I use a program called Gnucash to track our spending. I export statements from internet banking, and Gnucash sucks the data in and categorises it.
Now I often run reports on a monthly basis in Gnucash, but there’s an obvious thing I should have been doing but only just thought about now.
Obviously, there are a lot of expenses that only happen once a year, like paying our insurance premium. And there are other expenses that are irregular, even though they’re certain, like holiday spending, or going to the doctor. So the right way to work them out for a monthly budget — we both get paid monthly, so that’s the best way to work it out for us — is to total expenses over a whole year, and then divide by 12. Or maybe even over two years, and divide by 24.
And what a sickening revelation that was. It turns out that there are things that I think of as “one-off” that really are recurring expenses, just not frequent or regular ones. For example, we spend quite a bit flying around the place visiting friends and relatives. I drink a lot.
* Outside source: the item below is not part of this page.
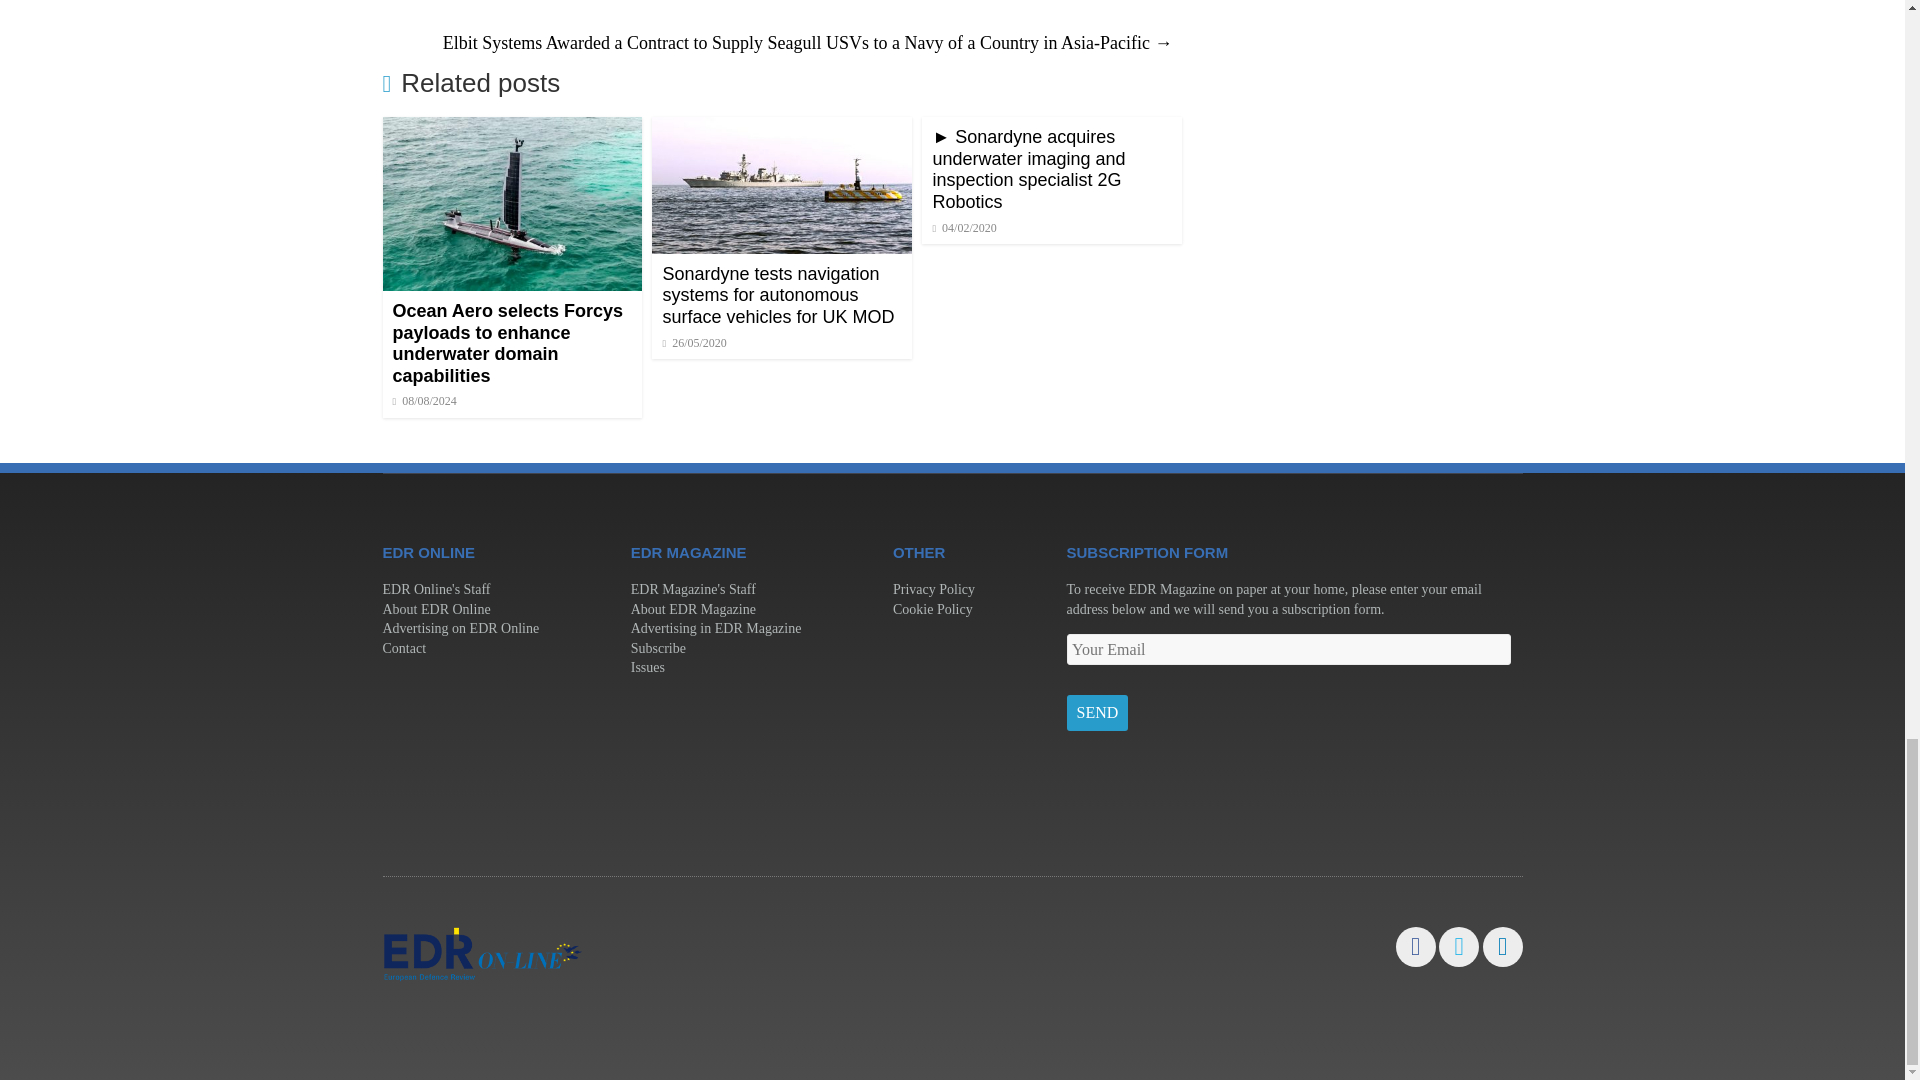 Image resolution: width=1920 pixels, height=1080 pixels. Describe the element at coordinates (1096, 713) in the screenshot. I see `SEND` at that location.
I buy $40 of books every month, on average. And so on.
The only comfort is that our grocery bill tells me that I am a supermarket ninja. We eat well on only $125 per week, and that includes a fair amount of wine and a teenage girl 12 weeks of the year. But apparently I have a long way to go in other departments.
I do sort of have a system for irregular stuff. I have an account called “bills” and put a fixed amount in it every month, and pay all the bills out of it, so if some months we spend less, there’s a buffer building up for the months when we spend more. But maybe it’s time to actually do a real business-style budget, with a forecast for the coming year, and a monthly update to track actual spending against the forecast.
As always, your suggestions on budgeting for irregular, infrequent things are welcome.